• What you are asked to do:
In the discussion of building SQL queries with fmt.Sprintf, what error appears when the formatted query is passed to db.Queryx?

• Document text:

########

Prepare query using a string?

I am struggling to find a way to manage hundreds of sql queries. I found that “prepare” a query using fmt.Sprintf could be a solution, but it seems to fail:

query = fmt.Sprintf(`SELECT job_id,job_name 
FROM job WHERE job_id = $?`, val)
fmt.Println(query)

The result of “query” is this:

SELECT job_id,job_name 
FROM job WHERE job_id = $?
%!(EXTRA string=20-0001)

And using it will result in an error:

rows, err := db.Queryx(query)
pq: syntax error at or near "$"

Is this not possible? Or is there a smarter way to handle hundreds of queries? Do I need a prepared stmt?

If you want to use fmt.Sprintf, you need to follow fmt syntax rather than SQL.

Though, you should prefer usage of real prepared statements over formatted strings.

val := "20-0001"
query := fmt.Sprintf("SELECT job_id,job_name FROM job WHERE job_id = %v", val)
fmt.Println(query)

formats as:

SELECT job_id,job_name FROM job WHERE job_id = 20-0001

is there a way to automatically get surronded with single quotes (‘20-0001’)?

No, you need to do that on your own. Also this is open for SQL injection.

Again you should prefer real prepared statements on the database.

Almost automatic :slight_smile:

http://go-database-sql.org/prepared.html

Here’s how it works:

  1. When you prepare a statement, it’s prepared on a connection in the pool.
  2. The Stmt object remembers which connection was used.
  3. When you execute the Stmt , it tries to use the connection. If it’s not available because it’s closed or busy doing something else, it gets another connection from the pool and re-prepares the statement with the database on another connection.

Because statements will be re-prepared as needed when their original connection is busy, it’s possible for high-concurrency usage of the database, which may keep a lot of connections busy, to create a large number of prepared statements. This can result in apparent leaks of statements, statements being prepared and re-prepared more often than you think, and even running into server-side limits on the number of statements.

I do not how I should interpret this. God or bad?

What NobbZ is saying is never build a query with the parameter values built into the string. Your select statement should look like this:

selectStmt := `SELECT job_id, job_name FROM job WHERE job_id = ?;`

Assuming you’re using the database/sql package and you already have a *sql.DB created from sql.Open (or sql.OpenDB, etc.), you then execute your SQL like this:

func getJobIDAndName(ctx context.Context, db *sql.DB, id string) (id, name string, error) {
    const selectStmt = `SELECT job_id, job_name FROM job WHERE job_id = ?;`
    var jobName string
    if err := db.QueryRowContext(ctx, selectStmt, id).Scan(&id, &jobName); err != nil {
        return "", "", err
    }
    return id, jobName, nil
}

Separating the parameter values from the actual select statement ensures the values are handled as values by the driver and database engine.

########

Stored data entries:
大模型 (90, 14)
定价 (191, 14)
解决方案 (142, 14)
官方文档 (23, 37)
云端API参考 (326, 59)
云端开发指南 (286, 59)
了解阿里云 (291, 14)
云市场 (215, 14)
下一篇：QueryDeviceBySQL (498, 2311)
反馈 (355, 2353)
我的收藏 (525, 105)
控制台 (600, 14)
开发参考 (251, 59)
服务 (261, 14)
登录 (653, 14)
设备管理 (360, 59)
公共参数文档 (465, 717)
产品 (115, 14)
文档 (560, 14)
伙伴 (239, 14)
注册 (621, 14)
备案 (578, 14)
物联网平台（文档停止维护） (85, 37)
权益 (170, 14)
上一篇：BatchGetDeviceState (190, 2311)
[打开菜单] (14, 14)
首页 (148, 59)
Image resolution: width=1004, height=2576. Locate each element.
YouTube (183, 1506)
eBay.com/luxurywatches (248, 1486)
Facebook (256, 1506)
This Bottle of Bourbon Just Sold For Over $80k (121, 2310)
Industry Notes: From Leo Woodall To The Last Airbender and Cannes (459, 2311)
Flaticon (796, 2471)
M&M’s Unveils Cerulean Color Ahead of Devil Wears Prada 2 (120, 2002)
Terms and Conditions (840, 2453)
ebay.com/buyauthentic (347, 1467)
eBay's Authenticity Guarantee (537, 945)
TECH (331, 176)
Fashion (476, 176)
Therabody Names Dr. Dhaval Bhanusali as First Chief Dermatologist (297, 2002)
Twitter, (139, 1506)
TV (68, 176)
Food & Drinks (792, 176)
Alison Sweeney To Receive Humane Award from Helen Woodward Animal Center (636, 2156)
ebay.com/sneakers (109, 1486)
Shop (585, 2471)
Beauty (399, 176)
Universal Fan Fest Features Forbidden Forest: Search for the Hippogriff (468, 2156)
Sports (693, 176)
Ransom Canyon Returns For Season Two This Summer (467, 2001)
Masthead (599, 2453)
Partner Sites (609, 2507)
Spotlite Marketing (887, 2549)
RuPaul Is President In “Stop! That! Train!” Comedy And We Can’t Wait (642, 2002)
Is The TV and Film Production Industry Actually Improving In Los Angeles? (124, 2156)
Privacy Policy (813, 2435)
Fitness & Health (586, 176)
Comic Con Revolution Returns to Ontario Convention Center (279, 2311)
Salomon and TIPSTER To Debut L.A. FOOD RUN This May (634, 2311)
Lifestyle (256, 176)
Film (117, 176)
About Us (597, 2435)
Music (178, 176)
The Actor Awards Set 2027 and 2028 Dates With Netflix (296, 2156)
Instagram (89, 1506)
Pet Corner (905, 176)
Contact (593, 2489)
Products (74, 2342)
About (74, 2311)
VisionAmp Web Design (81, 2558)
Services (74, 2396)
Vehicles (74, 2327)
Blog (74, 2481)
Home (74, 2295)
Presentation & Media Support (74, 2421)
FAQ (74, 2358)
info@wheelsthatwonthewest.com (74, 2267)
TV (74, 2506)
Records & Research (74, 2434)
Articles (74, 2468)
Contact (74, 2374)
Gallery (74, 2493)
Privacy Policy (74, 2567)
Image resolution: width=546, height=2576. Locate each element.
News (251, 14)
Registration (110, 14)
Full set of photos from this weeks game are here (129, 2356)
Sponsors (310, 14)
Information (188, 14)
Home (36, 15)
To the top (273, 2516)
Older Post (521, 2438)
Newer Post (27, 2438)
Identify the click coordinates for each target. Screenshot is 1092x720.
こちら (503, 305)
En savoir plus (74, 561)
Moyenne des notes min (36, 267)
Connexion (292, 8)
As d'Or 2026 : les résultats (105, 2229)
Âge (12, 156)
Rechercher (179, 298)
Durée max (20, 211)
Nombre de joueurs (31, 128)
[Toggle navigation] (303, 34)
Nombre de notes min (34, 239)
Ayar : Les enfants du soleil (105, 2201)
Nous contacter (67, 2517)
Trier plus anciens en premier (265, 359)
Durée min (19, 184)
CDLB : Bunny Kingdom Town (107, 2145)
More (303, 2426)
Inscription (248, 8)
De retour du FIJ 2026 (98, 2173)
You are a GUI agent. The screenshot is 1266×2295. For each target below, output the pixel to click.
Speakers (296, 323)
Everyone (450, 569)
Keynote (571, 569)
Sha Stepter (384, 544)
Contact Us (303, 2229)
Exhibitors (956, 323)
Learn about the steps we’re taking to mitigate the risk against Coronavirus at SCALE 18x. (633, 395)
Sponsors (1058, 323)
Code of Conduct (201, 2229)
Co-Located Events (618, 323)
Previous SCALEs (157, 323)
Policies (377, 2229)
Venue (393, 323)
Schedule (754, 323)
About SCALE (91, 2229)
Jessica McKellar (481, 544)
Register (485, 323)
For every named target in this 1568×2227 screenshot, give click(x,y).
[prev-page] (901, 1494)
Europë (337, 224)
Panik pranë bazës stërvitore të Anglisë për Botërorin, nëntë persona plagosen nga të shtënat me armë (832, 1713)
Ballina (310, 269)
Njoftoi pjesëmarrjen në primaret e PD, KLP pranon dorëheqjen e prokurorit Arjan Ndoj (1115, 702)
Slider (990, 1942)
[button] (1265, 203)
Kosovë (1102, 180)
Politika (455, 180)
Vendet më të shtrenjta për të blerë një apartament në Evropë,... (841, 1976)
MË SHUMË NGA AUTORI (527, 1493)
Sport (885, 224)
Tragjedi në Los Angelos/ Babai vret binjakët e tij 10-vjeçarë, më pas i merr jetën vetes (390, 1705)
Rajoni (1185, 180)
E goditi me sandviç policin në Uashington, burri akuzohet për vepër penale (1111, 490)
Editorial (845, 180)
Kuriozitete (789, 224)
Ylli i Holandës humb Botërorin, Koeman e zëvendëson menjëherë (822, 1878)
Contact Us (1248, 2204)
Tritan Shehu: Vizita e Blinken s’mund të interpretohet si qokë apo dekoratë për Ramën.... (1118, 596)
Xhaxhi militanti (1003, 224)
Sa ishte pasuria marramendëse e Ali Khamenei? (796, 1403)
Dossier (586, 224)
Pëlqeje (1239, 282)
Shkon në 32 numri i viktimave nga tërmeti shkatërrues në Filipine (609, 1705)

########

• Answer box:
pq: syntax error at or near "$"